障がい者アスリート支援 二宮清純氏とDOSA大島伸矢氏が対談
近年、世界で戦う障がい者アスリートの活躍は広く伝わるようになってきた。一方で、世界で戦える可能性を秘めているのに、障がい者スポーツへの認知や理解の低さから必要な支援を得られず、その可能性が人知れず閉じてしまっているケースが存在するのも事実だ。今回、そんな「世界」を目指すアスリートを支援する活動を続けるスポーツ能力発見協会(DOSA)の大島伸矢理事長(49)と、障がい者スポーツに精通するスポーツジャーナリストの二宮清純氏(60)が対談。同協会のアスリート支援プログラム「DOSAパラエール」や、DOSAがコラボするリクルートキャリア「アスリート応援プロジェクト」などについて活発な意見が交わされた。
二宮 さっそくですが、DOSAを立ち上げたきっかけはどのようなものだったのでしょうか。
大島 DOSA設立の前、07年に立ち上げた会社では、子供に何が向いているか、どんな志向性があるかをチェックするシステムづくりをしていました。私自身が学生時代にサッカーをしていたので、スポーツに特化した能力チェックや、各々に向いているスポーツのアドバイスをできないかと考えるようになりました。その中で、子供向けの体力測定は1964年から方法がほぼ変わっていないことが分かりました。ストップウオッチやメジャーを使ったり、ジャンプ力はひもをつけ、チョークで測ったりしてアナログでした。14年2月に設立したDOSAでは、欧米などから測定機材を導入し、測定方法も変えていきました。
二宮 確かにアナログなイメージがありますね。具体的にはどういったところでしょうか。
大島 64種目の運動能力を分析しました。どの基礎能力が高くて、どのスポーツに向くのか、長所短所を明確にします。これにより例えばサッカーに向いている子の場合は、全体の能力を伸ばしつつ、さらにサッカーに必要な能力も伸ばしていくということがアドバイスできるようになりました。

### 短い課題 1
対談記事から、「大島 DOSA設立の前、07」から「イスできるようになりました。」までの部分を、両端を含めてそのまま引用しなさい。
### 短い課題 2
対談記事によると、DOSAでは何種目の運動能力を分析したか。

### 提供データ
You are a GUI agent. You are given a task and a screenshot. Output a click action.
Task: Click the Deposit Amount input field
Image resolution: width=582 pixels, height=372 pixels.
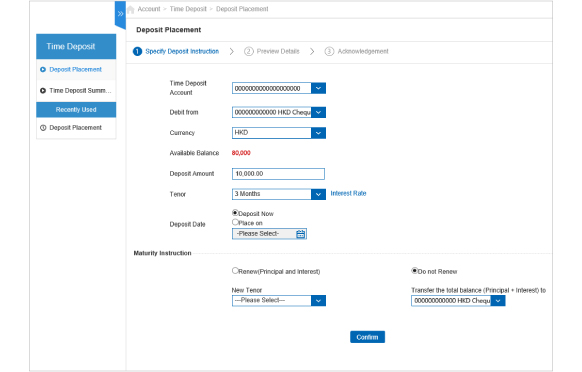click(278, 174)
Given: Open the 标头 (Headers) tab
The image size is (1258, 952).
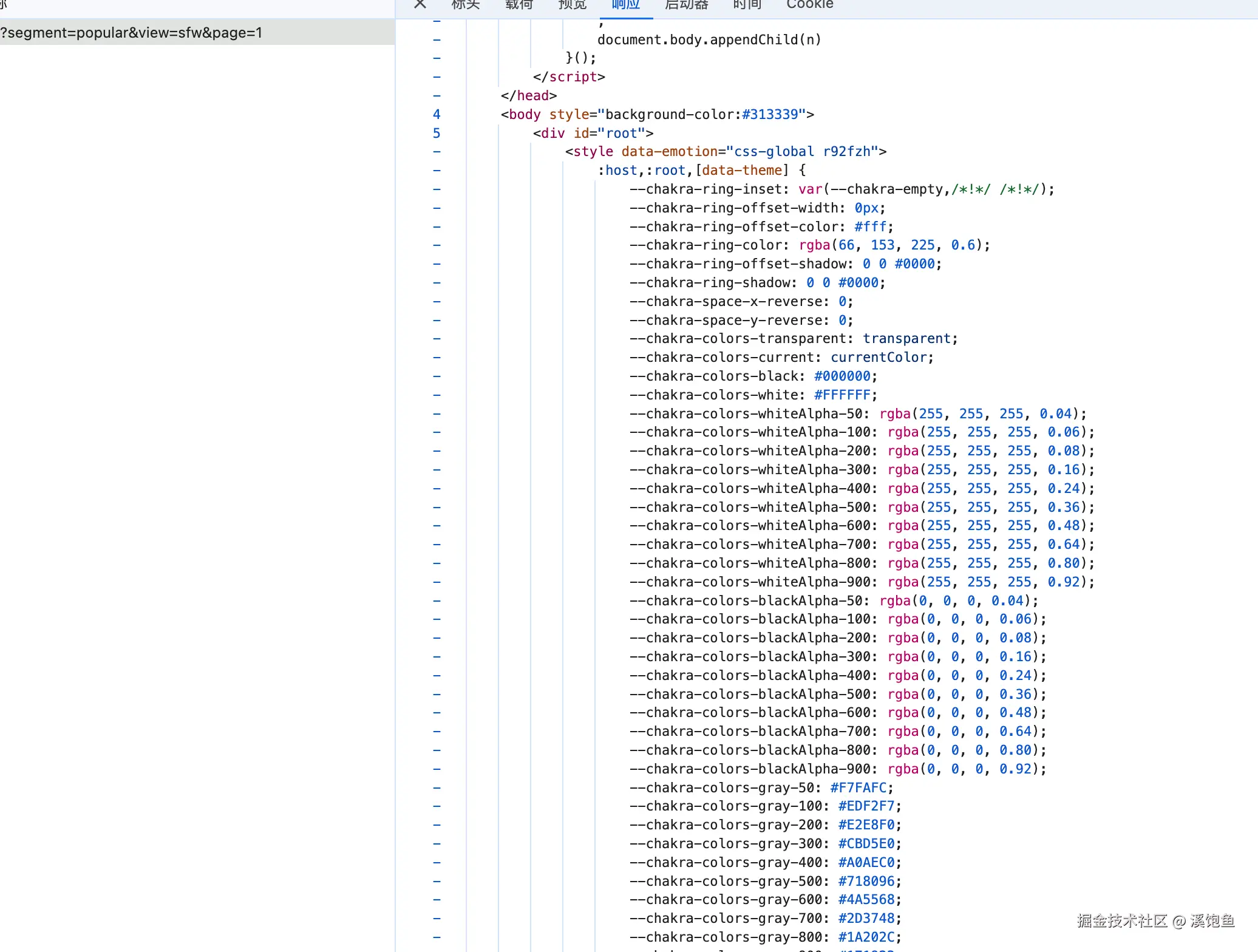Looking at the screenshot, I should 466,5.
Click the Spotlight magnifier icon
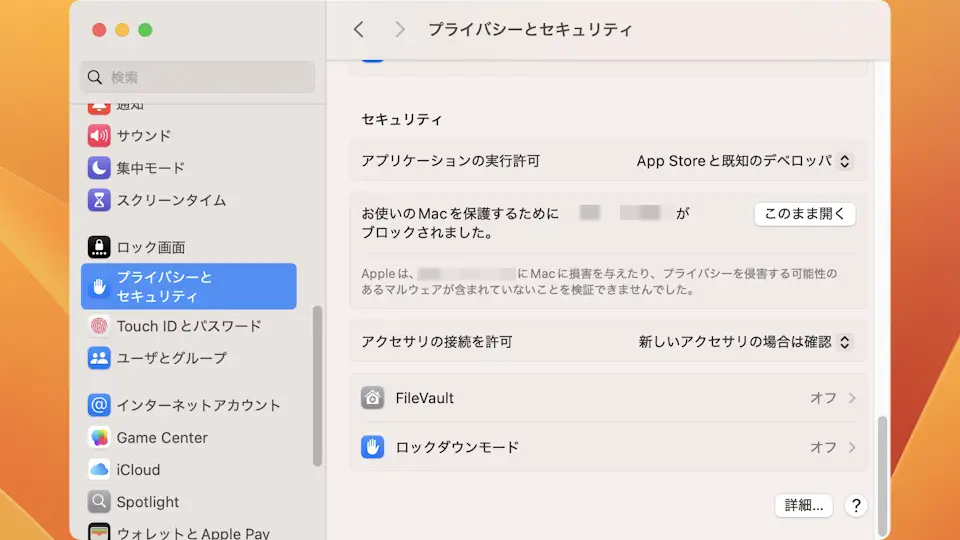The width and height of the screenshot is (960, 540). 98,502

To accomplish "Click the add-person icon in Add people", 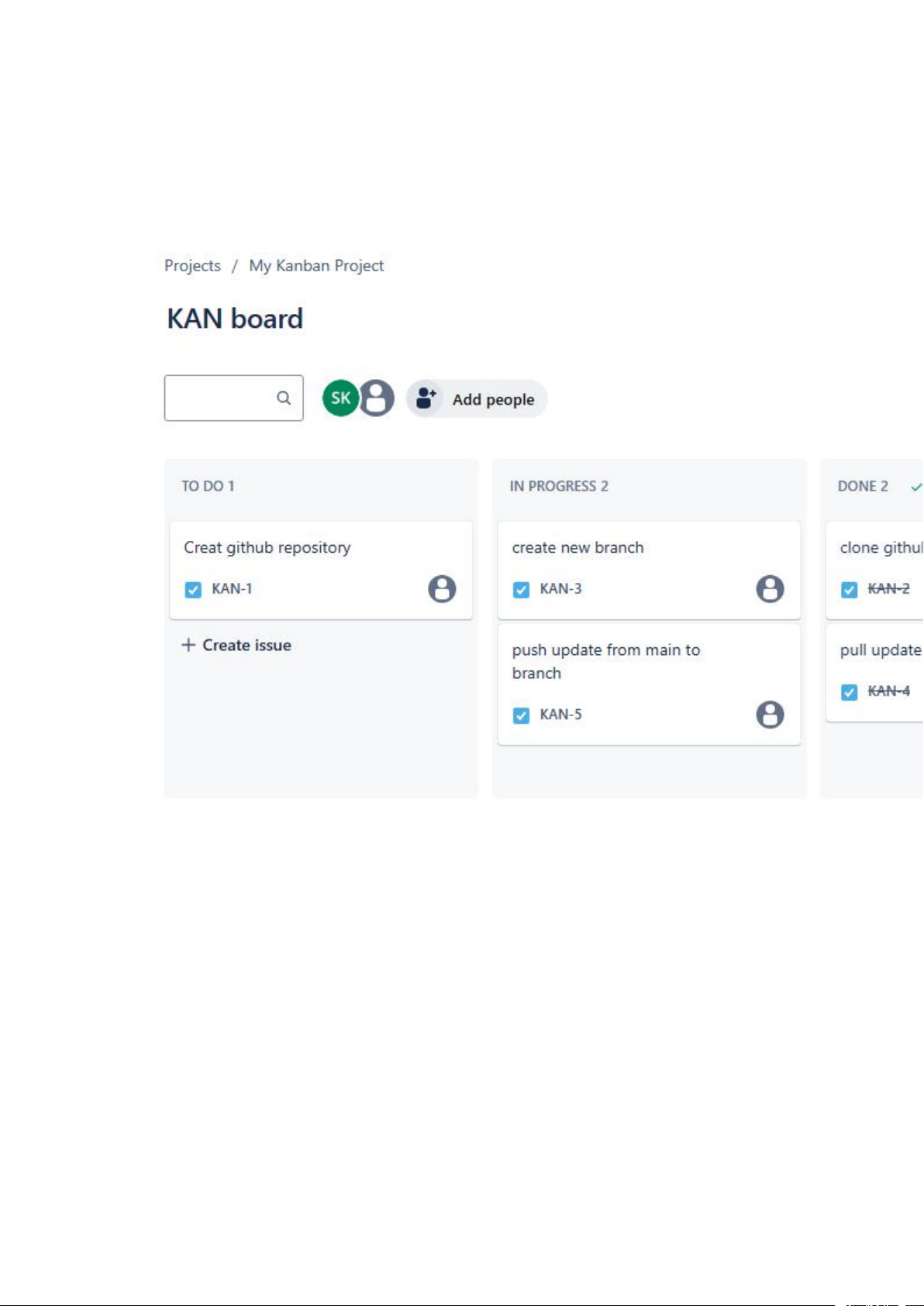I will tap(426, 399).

### 練習問題の解答 1
大島 DOSA設立の前、07年に立ち上げた会社では、子供に何が向いているか、どんな志向性があるかをチェックするシステムづくりをしていました。私自身が学生時代にサッカーをしていたので、スポーツに特化した能力チェックや、各々に向いているスポーツのアドバイスをできないかと考えるようになりました。その中で、子供向けの体力測定は1964年から方法がほぼ変わっていないことが分かりました。ストップウオッチやメジャーを使ったり、ジャンプ力はひもをつけ、チョークで測ったりしてアナログでした。14年2月に設立したDOSAでは、欧米などから測定機材を導入し、測定方法も変えていきました。
二宮 確かにアナログなイメージがありますね。具体的にはどういったところでしょうか。
大島 64種目の運動能力を分析しました。どの基礎能力が高くて、どのスポーツに向くのか、長所短所を明確にします。これにより例えばサッカーに向いている子の場合は、全体の能力を伸ばしつつ、さらにサッカーに必要な能力も伸ばしていくということがアドバイスできるようになりました。

### 練習問題の解答 2
64種目